10. In thesis and SEG book the virtues of using different types of gathers (in particular cross-spreads and OVT gathers) in processing were clearly described. And indeed, using the well-sampled subsets of 3D acquisition geometries such as cross-spreads in noise removal was gradually being picked up and reported upon. Yet, using OVT gathers in processing was not taken up yet by the industry. To try and get the message across, Vermeer presented “Processing orthogonal geometry – what is missing?” at the 2005 SEG Conference. It was only in 2008 that Calvert et al. (GXT) published papers at the SEG Conference and in First Break showing the benefit of OVT processing. Next year, Lecerf et al. (CGG) demonstrated the benefit of OVT gathers for azimuthal moveout correction. Today, the whole industry uses OVT gathers in processing as a standard tool for velocity modeling, azimuthal anisotropy analysis and other applications.

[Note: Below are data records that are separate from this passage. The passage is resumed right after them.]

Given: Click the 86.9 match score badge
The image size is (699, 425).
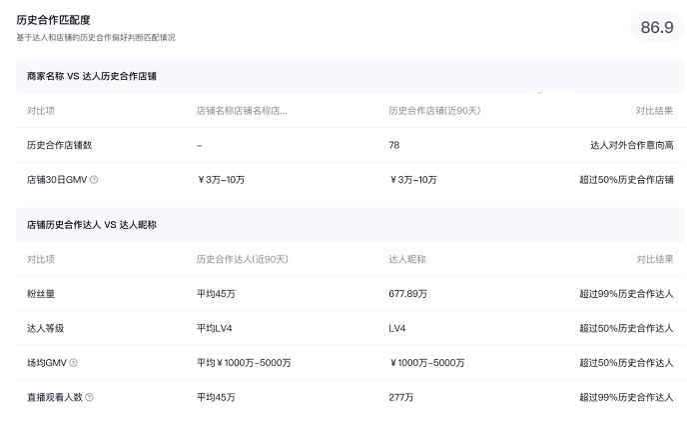Looking at the screenshot, I should (656, 28).
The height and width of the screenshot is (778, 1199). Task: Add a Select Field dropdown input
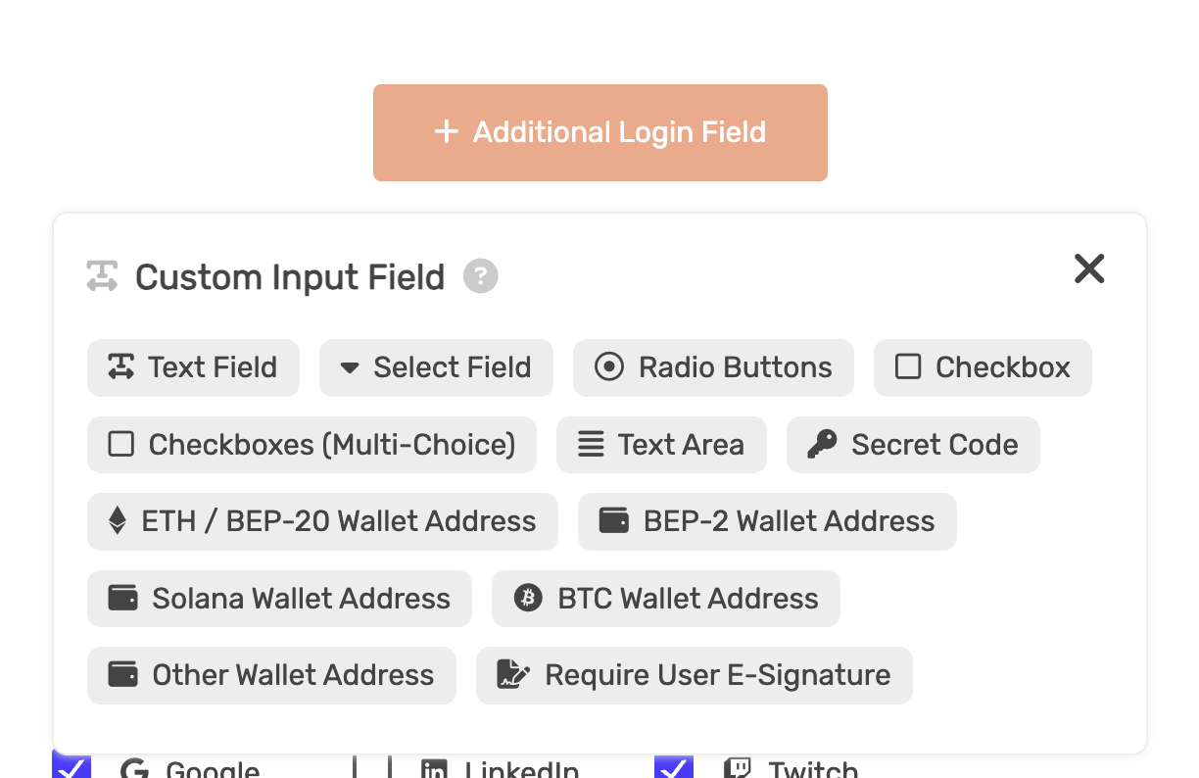coord(436,367)
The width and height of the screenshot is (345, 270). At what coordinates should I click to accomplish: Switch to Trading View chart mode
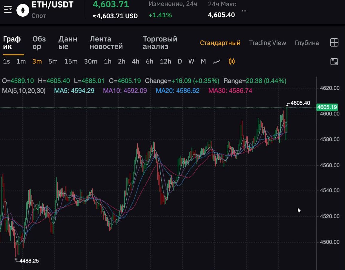pos(267,43)
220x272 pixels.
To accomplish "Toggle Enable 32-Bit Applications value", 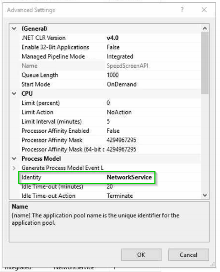I will [x=113, y=47].
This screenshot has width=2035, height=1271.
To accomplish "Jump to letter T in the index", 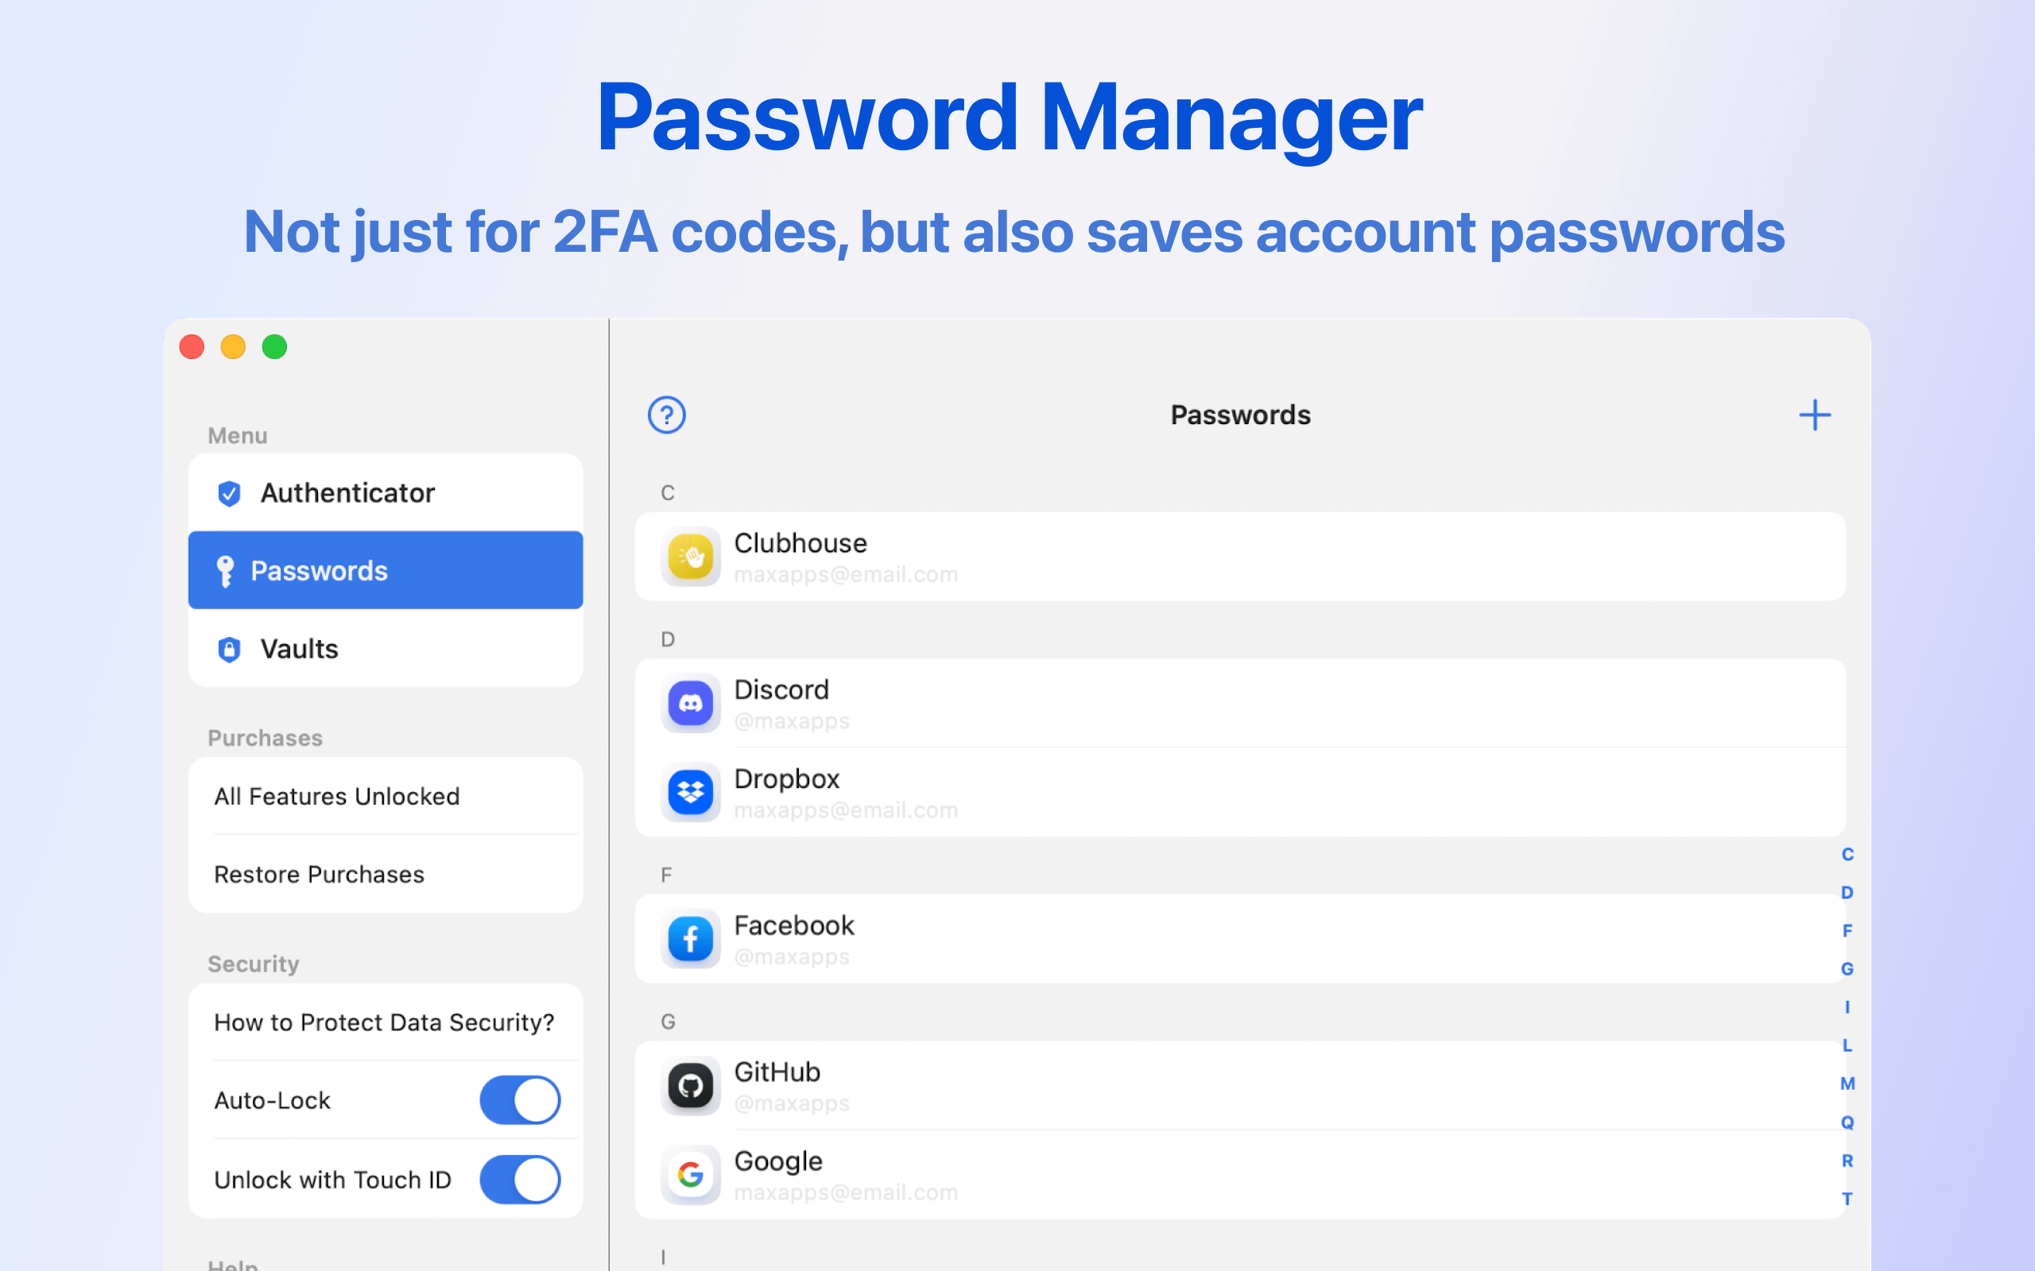I will click(1847, 1199).
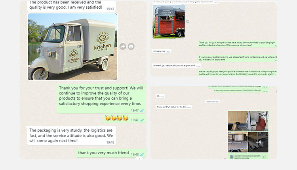297x170 pixels.
Task: Select 'The packaging is very sturdy' message
Action: pyautogui.click(x=71, y=136)
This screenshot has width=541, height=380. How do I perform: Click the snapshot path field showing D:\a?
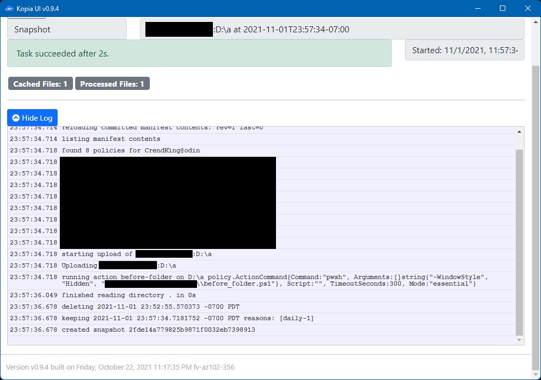point(332,29)
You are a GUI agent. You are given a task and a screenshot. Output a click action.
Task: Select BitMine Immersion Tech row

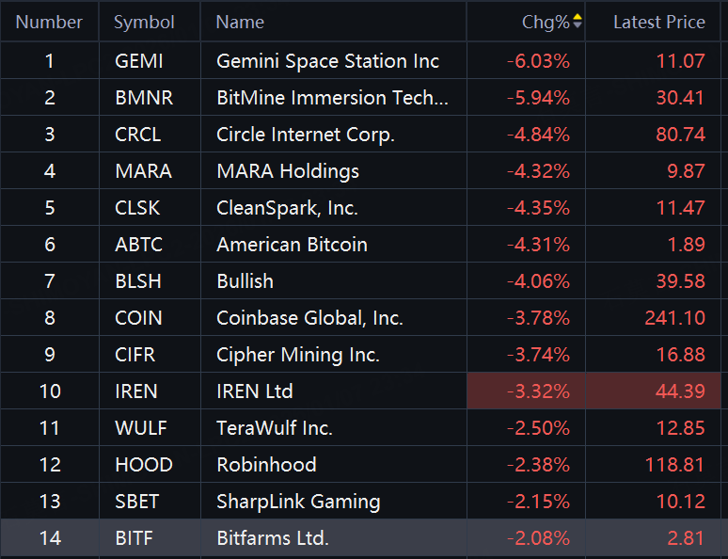[332, 98]
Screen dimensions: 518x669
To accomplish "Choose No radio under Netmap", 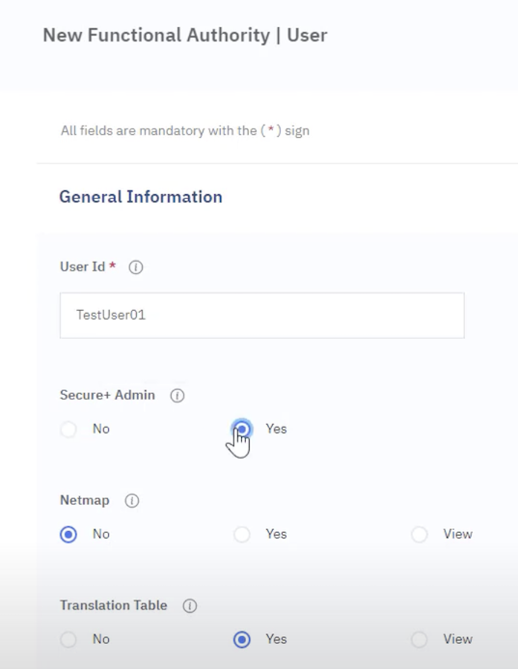I will (x=68, y=534).
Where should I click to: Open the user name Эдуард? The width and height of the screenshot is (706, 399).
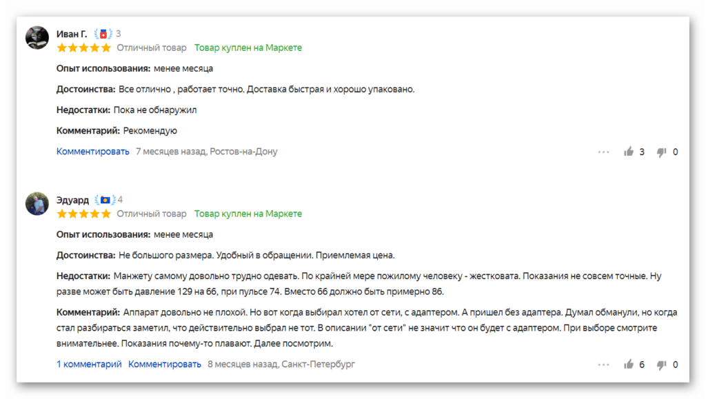[72, 200]
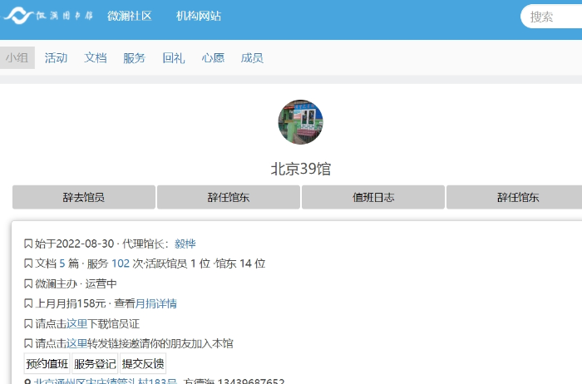582x384 pixels.
Task: Click the location pin icon by the address
Action: tap(28, 382)
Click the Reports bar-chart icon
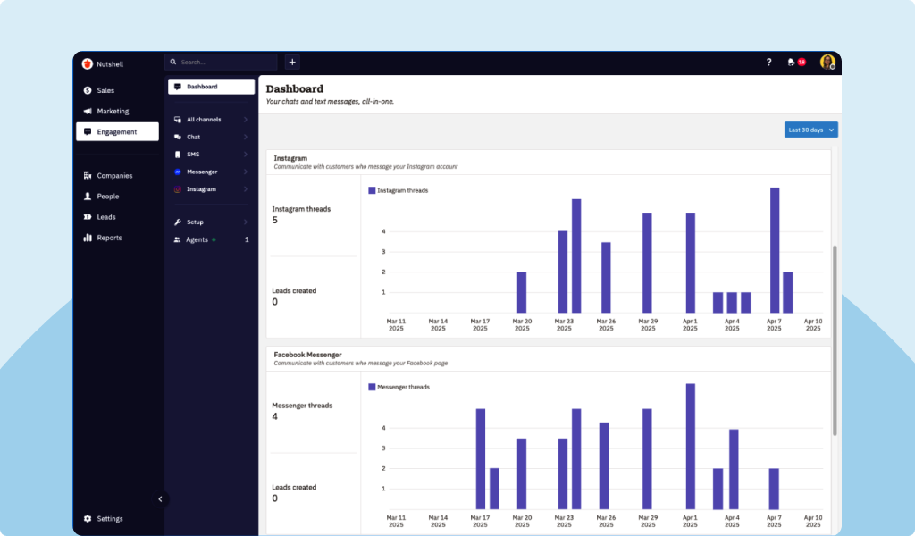This screenshot has width=915, height=536. pyautogui.click(x=88, y=237)
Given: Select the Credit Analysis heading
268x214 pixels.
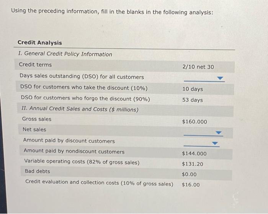Looking at the screenshot, I should click(x=40, y=43).
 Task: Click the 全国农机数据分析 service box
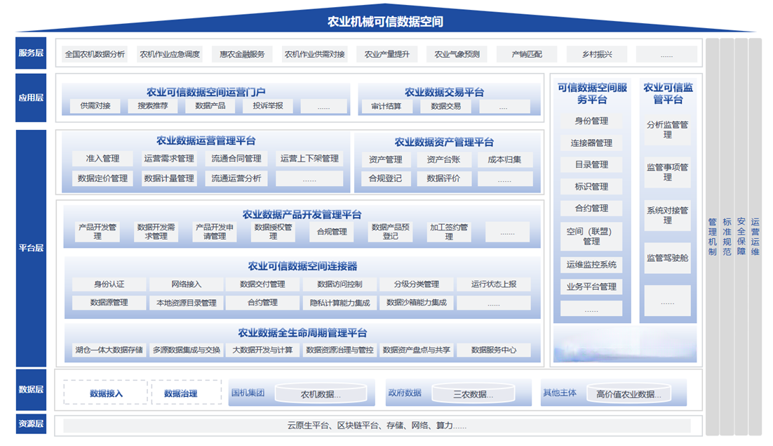point(95,54)
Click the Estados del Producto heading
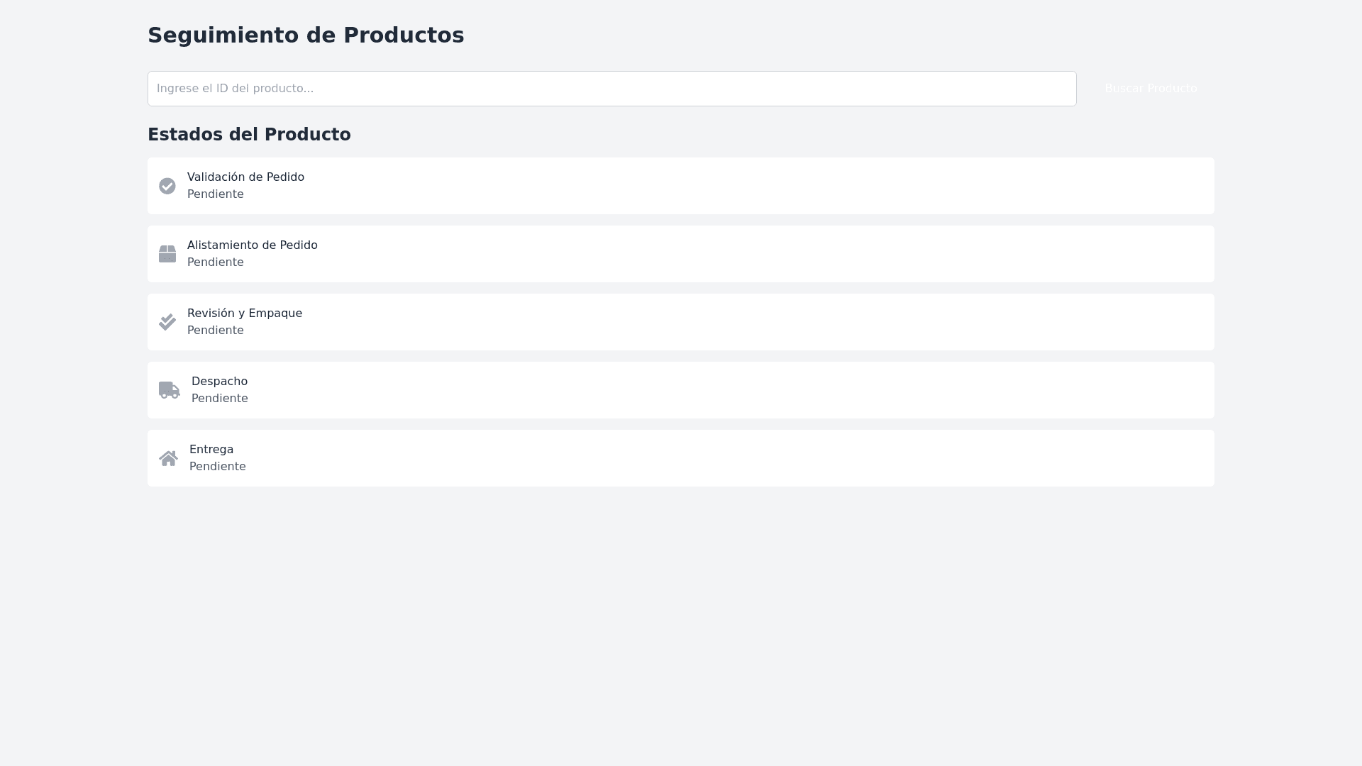 pos(249,135)
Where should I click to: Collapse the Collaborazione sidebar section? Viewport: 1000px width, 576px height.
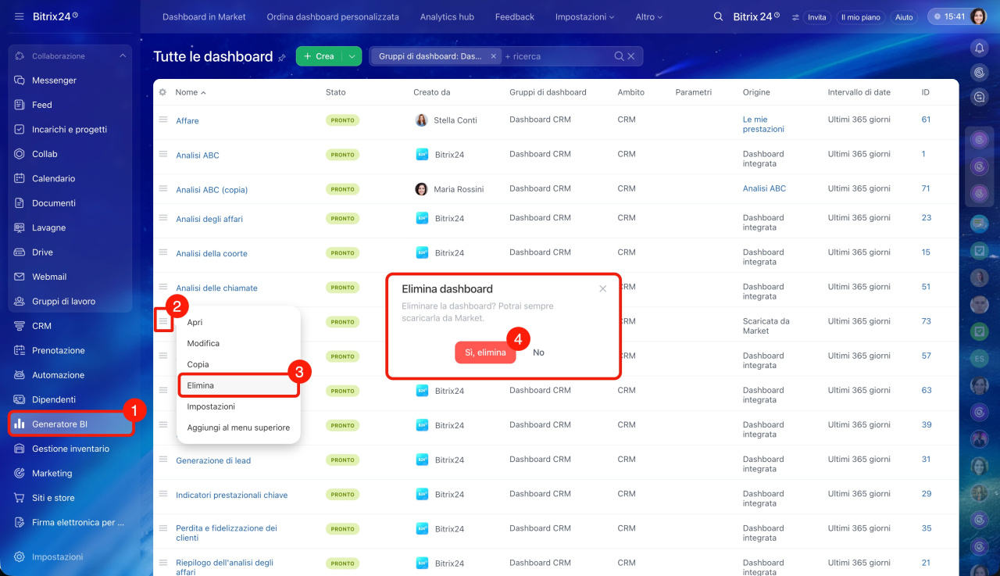click(x=123, y=56)
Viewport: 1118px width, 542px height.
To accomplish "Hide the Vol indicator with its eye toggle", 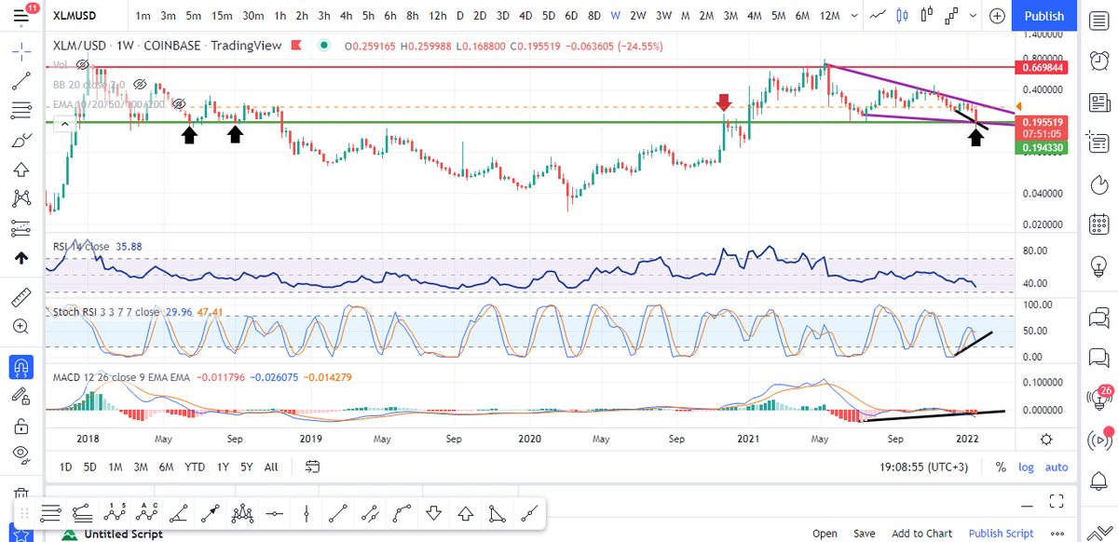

11. Important insight. OVT gathers are the closest one can get to common offset-vector gathers, which are minimal data sets. Minimal data sets being singlefold gathers may be used in prestack migration, even though their S/N may be pretty small. So, OVT gathers are used as the best alternative to minimal data sets and may produce M images of the subsurface for an M-fold regular geometry. The geometry must be regular to allow construction of M singlefold OVT gathers.
12. There is now general consensus in the industry that wide-azimuth acquisition is required for the best illumination of the subsurface, especially in complex areas and also in marine data acquisition. All of the existing wide-azimuth towed streamer configurations are full of compromises to keep cost within acceptable bounds. In 2009 Vermeer proposed a potential alternative with less compromises. This method uses one or more separate source vessels to shoot zigzag lines across a streamer spread being towed at sufficiently deep depth. The idea of zigzag lines has not been tried yet, but a source vessel above the streamers was introduced in 2016 with CGG’s TopSeis.
13. In 2012 SEG published the Second Edition of “3D seismic survey design”. This version of the book captures new insights and new technology as gathered over the years since publication of the first edition. A very special contribution (Appendix B) was written by Gary Hampson on aperture for sampled wavefields. It proves the validity of the formula Length = N * sample interval (see point 6 above). As OVT gathers are not suitable for imaging of converted waves, the book includes an idea on how to get rid of the edge effects of all cross-spreads in orthogonal geometry. Somebody may try it. Another idea is the use of areal geometry in the desert with a sparse grid of receivers each consisting of an array of individually recorded geophones and a dense grid of vibrator points.
14. In “Seismic wavefield sampling” a formula is given relating NMO stretch to offset, traveltime and Vrms, including the derivative of Vrms with respect to traveltime. Theoretically, the stretch factor S = 1 / cos i, where i is the angle of incidence at the reflection point. Using these formulas Vermeer showed at the 2013 SEG Conference that survey design, especially for AVO requirements, could be improved by including a better relationship between maximum offset and maximum acceptable stretch.
15. An improved version of the Survey Design Wizard was installed at this website in 2016. This new version includes the improved formula for the stretch factor and also more flexibility in the choice of station interval. This software is freely usable on the website or also as a download.